Sunday 17 November 2013

PARAGLACIAL/GEOMORPHIC and heading in the right direction.

Geomorphic 2 - Pauline Woolley 2013
 The very act of making work can be very misleading.  On Friday night I went to the Private View of an interesting painting show at Harrington Mill Studios in Nottingham and bumped into fellow artist Clay Smith.  After chatting for a while the inevitable question "How is your work going?" came up.  Interestingly  Luke Tarpey of The Tarpey Gallery asked me the same question when I delivered my work for the Tarpey Open the morning after.  My reply for both questions resulted in me shrugging my shoulders and replying with "Yeah okay.  I have ideas but not really the time at the moment...ideas are formulating."  Because I don't spend hours upon hours day after day making work I often feel that my reply doesn't do me justice.

On a long redirected drive back from my family last night I began to reflect on my practice and the answer I had given to both people.  My work over the past twelve months has begun to redirect itself and having spent many years making paintings, the mere fact that my making work has moved into the realms of the photographic image has taken a bit of adjusting to.  I will not stop making paintings.

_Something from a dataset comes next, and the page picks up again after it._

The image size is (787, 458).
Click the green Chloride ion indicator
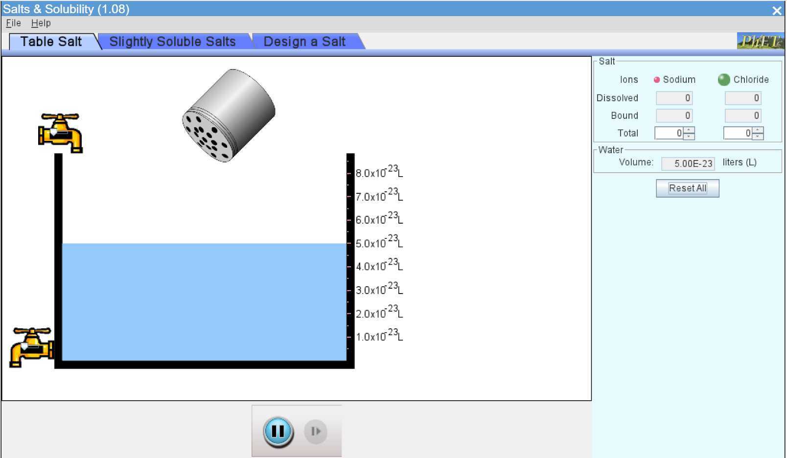click(724, 79)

I adore painting. For the foreseeable future the work I want to make work lies in cameraless or reconstructed imagery.  Imagery I have captured or made myself.  Interestingly I always want to make the final image in the dark room or for it to have a strong analogue leaning.  This is the painter in me.  I want to get my hands dirty and for my work to have solid technical skills behind it.  The reality of all of this is that I do have work on the go.  Work I have been planning for along time.  Work that I have been selecting the right photographic images for.  

Paraglacial/Geomorphic is one such series.  I think I have now selected my final set of images for this series and I am now in the process of selecting an appropriate print method for the set.  This is a series that I have not spent hour upon hour, day after day working on but a series that has taken three years to collect imagery from locations such as Iceland, North Wales, Greece and the Balerics Islands.  It's also taken 6 months to think about it, write notes on scrap bits of paper and in my sketchbook and phone, then a few weeks to mould and experiment with the images until something goes click and I know intuitively that it's complete. 

I have another ambitious project that I am planning for next year.  One that is requiring alot of technical research and location hunting.  So maybe I should not be shrugging when asked "How is your work going?" but actually saying "It's going great.  Lots of research and making the work in small doses but you know, it's actually heading in the right direction".